Голоса исчезают музыка остается - Владимир Мощенко 13 стр.


ФАРФОРОВАЯ ЧАШЕЧКА

Она, как ни странно, вспоминается, когда я думаю о дружбе Александра Межирова с Владимиром Мощенко.

Хрупкая, элегантная, – для чая или кофе, сделанная из тонкого фарфора, та чашечка и сейчас с нами, привезённая в далёкую страну. Не разбившаяся во время межконтинентального перелёта. Как особый Знак, кажется, не подвластный времени и пространствам.

Когда-то давно Владимир Мощенко пришёл к нам со своей женой в квартиру на Красноармейской улице и принёс этот изящ ный подарок. Сидели, как всегда в те годы бывало в московских квартирах, на кухне, ужинали и, конечно, говорили о поэзии.

Дружба поэтов была многолетней, – с Грузии. С 1959 года. Они познакомились в Тбилиси у прозаика Эммануила Фейгина. И с тех пор, невзирая на трагический отъезд Александра Межирова в страну другого полушария и до дня захоронения его праха на кладбище подмосковного Переделкино, их связывала крепкая нить нежного товарищества, внимания и заботы, глубокого интереса друг к другу.

Владимир Николаевич, переживая этот отъезд, скучая, звонил Межирову в Штаты. Делились новостями. Читали стихи. Но горечь расстояния уже довлела над этими беседами.

На вечере памяти А. Межирова в ЦДЛ в сентябре 2009 года Мощенко с лёгким недоумением и присущей ему скромностью сказал, что его удивлял постоянный интерес Межирова к нему, удивляло, как тот его "вычислил". Межиров любил общение с Владимиром Николаевичем, тосковал по нему, когда долго не разговаривали, – привлекал шахматный ум Мощенко, особое, редкое по мудрости, видение жизни и мира, в сочетании с лирическим характером души, который навсегда, несмотря на иную, кажется, резко противоположного плана профессию, неотвратимо замкнул его на стихах. Межирову они нравились, и моя мама рассказывает, как ещё в Москве, любя строки Владимира Мощенко, считая его талантливым, Межиров говорил, что тот пишет всё лучше и лучше.
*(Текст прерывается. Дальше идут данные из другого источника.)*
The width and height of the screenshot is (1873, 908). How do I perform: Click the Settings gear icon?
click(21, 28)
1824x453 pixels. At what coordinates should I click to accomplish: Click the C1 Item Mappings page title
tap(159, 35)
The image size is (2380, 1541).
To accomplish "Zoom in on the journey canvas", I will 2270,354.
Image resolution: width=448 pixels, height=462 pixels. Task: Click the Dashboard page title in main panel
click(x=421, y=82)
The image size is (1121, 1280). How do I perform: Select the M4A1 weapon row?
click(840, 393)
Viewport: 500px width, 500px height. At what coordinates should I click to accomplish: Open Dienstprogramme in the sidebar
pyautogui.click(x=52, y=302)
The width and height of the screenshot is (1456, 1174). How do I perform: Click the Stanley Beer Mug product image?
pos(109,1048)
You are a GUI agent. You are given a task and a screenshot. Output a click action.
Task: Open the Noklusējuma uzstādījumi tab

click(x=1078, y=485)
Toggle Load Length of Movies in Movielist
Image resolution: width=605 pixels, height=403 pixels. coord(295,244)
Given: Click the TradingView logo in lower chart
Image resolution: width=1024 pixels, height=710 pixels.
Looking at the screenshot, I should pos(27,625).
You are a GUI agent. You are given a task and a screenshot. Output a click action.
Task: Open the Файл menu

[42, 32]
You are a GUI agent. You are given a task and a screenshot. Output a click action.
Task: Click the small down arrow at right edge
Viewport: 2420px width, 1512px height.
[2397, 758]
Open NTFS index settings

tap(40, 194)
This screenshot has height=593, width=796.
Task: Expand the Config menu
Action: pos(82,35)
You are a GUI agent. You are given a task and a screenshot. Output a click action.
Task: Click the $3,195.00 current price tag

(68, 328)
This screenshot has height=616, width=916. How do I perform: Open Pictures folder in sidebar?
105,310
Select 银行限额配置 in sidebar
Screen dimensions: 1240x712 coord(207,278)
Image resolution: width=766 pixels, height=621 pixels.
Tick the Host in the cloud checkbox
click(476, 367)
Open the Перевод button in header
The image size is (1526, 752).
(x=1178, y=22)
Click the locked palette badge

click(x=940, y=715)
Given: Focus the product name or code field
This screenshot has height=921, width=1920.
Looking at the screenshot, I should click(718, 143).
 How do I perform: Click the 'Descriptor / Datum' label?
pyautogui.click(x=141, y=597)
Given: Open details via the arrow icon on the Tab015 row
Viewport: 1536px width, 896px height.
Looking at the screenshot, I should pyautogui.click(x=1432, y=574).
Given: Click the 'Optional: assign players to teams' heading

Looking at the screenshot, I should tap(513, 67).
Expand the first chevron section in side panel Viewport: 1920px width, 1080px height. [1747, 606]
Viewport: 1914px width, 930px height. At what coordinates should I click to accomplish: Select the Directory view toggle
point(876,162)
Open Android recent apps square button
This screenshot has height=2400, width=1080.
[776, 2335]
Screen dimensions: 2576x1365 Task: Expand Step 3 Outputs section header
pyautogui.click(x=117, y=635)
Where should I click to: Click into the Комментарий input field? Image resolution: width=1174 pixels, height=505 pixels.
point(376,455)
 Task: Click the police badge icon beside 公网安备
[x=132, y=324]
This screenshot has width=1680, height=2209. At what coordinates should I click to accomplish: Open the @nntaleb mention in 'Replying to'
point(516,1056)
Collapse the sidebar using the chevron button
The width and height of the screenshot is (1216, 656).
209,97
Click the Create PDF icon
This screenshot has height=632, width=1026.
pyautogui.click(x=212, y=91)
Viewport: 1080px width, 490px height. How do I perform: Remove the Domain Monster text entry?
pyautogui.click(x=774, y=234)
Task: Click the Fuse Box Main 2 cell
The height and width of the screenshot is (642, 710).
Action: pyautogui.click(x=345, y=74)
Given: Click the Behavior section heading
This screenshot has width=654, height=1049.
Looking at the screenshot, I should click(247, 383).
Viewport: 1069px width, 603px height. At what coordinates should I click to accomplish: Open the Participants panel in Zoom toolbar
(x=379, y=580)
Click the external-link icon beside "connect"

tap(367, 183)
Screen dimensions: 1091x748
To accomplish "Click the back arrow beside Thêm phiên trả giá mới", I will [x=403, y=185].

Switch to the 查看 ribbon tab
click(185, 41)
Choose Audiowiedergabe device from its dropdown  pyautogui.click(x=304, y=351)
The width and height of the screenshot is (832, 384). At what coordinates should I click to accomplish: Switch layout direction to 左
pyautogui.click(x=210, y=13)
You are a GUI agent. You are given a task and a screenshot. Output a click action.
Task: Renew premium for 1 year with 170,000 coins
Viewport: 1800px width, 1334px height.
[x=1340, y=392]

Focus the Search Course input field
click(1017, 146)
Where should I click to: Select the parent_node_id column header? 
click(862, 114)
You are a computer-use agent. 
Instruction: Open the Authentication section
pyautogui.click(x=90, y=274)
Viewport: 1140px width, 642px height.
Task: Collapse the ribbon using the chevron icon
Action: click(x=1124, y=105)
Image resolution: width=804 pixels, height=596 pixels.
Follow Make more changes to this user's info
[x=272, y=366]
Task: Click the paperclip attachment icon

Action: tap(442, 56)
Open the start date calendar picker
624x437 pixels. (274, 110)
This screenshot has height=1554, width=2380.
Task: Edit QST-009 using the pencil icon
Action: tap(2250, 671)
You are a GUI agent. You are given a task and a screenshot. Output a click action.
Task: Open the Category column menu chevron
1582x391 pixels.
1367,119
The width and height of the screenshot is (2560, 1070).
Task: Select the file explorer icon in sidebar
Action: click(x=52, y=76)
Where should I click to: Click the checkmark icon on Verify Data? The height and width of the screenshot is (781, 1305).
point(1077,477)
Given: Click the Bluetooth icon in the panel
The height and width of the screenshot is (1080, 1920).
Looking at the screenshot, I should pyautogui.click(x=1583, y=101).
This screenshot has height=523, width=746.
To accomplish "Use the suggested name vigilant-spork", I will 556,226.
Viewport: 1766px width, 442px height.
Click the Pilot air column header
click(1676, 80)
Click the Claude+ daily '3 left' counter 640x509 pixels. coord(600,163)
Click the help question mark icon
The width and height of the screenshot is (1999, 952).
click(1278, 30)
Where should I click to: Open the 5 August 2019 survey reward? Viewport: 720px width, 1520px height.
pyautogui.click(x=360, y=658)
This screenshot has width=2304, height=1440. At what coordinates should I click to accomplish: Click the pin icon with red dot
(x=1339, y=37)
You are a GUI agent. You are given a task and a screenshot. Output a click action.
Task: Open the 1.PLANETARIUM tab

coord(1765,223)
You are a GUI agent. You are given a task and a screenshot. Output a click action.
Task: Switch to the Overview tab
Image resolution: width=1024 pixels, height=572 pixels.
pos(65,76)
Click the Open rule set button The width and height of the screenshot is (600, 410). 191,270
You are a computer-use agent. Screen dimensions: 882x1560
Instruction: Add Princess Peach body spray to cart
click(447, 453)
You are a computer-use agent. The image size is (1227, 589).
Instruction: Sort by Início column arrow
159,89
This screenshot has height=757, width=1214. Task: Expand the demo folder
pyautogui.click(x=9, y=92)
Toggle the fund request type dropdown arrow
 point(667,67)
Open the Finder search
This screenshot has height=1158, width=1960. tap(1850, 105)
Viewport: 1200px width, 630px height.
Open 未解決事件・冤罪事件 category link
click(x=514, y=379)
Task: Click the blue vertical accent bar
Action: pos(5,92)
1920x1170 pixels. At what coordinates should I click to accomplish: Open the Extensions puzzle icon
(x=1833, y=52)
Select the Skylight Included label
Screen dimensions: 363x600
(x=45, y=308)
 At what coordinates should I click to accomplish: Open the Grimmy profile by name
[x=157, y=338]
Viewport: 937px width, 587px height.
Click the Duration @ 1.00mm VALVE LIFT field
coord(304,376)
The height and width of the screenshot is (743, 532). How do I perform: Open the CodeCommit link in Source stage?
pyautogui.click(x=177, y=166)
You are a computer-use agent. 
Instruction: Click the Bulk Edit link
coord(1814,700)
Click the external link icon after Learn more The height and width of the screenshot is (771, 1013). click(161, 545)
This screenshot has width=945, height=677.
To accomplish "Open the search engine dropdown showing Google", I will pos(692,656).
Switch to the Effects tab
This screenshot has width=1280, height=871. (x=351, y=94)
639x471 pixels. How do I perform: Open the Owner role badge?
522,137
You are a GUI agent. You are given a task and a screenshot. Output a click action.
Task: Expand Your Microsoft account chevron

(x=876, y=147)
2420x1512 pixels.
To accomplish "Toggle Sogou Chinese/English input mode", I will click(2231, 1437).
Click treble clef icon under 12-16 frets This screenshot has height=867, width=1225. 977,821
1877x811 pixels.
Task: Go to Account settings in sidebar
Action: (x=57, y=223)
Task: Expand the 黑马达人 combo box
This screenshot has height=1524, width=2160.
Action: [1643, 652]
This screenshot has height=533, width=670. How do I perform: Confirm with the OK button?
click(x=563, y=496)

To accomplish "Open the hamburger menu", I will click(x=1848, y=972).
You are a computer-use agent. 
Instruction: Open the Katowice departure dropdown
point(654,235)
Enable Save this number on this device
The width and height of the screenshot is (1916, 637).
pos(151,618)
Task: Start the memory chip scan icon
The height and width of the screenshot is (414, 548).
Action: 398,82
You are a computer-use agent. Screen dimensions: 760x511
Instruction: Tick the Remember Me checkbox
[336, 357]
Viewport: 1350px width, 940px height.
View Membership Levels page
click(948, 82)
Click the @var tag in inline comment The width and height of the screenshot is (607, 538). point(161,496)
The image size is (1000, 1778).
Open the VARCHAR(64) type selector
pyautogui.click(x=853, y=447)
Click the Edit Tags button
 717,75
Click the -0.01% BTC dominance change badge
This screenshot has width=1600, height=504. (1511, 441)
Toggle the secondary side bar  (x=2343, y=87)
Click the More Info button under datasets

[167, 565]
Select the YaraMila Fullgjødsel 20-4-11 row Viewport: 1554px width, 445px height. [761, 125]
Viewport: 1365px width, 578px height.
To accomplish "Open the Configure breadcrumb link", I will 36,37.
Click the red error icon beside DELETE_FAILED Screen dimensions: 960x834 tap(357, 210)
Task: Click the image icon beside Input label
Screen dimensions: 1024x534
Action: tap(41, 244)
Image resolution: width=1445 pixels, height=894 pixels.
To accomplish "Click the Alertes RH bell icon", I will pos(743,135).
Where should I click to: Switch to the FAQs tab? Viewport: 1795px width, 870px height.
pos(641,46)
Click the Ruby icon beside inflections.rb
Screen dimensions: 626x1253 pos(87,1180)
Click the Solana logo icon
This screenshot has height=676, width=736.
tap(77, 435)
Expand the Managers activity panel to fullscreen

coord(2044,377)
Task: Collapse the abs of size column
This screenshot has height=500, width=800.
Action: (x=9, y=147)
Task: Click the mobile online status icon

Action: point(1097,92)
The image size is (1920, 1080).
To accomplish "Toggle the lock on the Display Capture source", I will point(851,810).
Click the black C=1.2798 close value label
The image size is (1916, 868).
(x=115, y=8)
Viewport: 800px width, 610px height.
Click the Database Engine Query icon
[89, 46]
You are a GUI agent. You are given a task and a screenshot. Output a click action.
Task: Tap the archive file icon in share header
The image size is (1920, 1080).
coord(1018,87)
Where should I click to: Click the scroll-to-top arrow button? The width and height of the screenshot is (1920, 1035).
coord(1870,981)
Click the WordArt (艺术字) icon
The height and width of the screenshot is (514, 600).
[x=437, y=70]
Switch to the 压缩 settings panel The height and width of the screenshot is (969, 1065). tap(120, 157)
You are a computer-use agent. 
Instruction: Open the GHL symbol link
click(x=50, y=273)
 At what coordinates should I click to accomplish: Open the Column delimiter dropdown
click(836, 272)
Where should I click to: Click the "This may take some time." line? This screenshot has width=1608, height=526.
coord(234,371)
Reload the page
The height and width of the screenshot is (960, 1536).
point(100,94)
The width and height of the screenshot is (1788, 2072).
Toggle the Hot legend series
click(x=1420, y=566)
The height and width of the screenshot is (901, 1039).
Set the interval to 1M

"Не скрою, меня трогало дружеское, искреннее участие Межирова в моей судьбе", – написал Владимир Николаевич в замечательных воспоминаниях о Межирове в журнале "Дружба народов" (№ 9, 2013). Тот открывал и ему значительных авторов, которые в те годы были неизвестны даже многим литераторам, дарил копии их книг, а порой и сами эти редкие книги, как внимательный, деликатный наставник, интересовался мнением о прочитанном.

Шахматы, один из видов великой Игры, интересовали Межирова всегда. Даже нет, не просто интересовали – волновали. Ведь так любимый им бильярд, да и игра в карты, которой Межиров профессионально обучался с двенадцатилетнего возраста, тоже несут в себе шахматные ходы. Недавно в Москве выдающийся игрок, первый кий Советского Союза, тоже друг А. Межирова, Ашот Потекян говорил мне о том, что бильярд – это настоящая таблица Менделеева, бездна, в которой есть всё и которую невозможно описать. Думаю, каждый шахматист смог бы сказать это и о межзвёздной области шахматной доски.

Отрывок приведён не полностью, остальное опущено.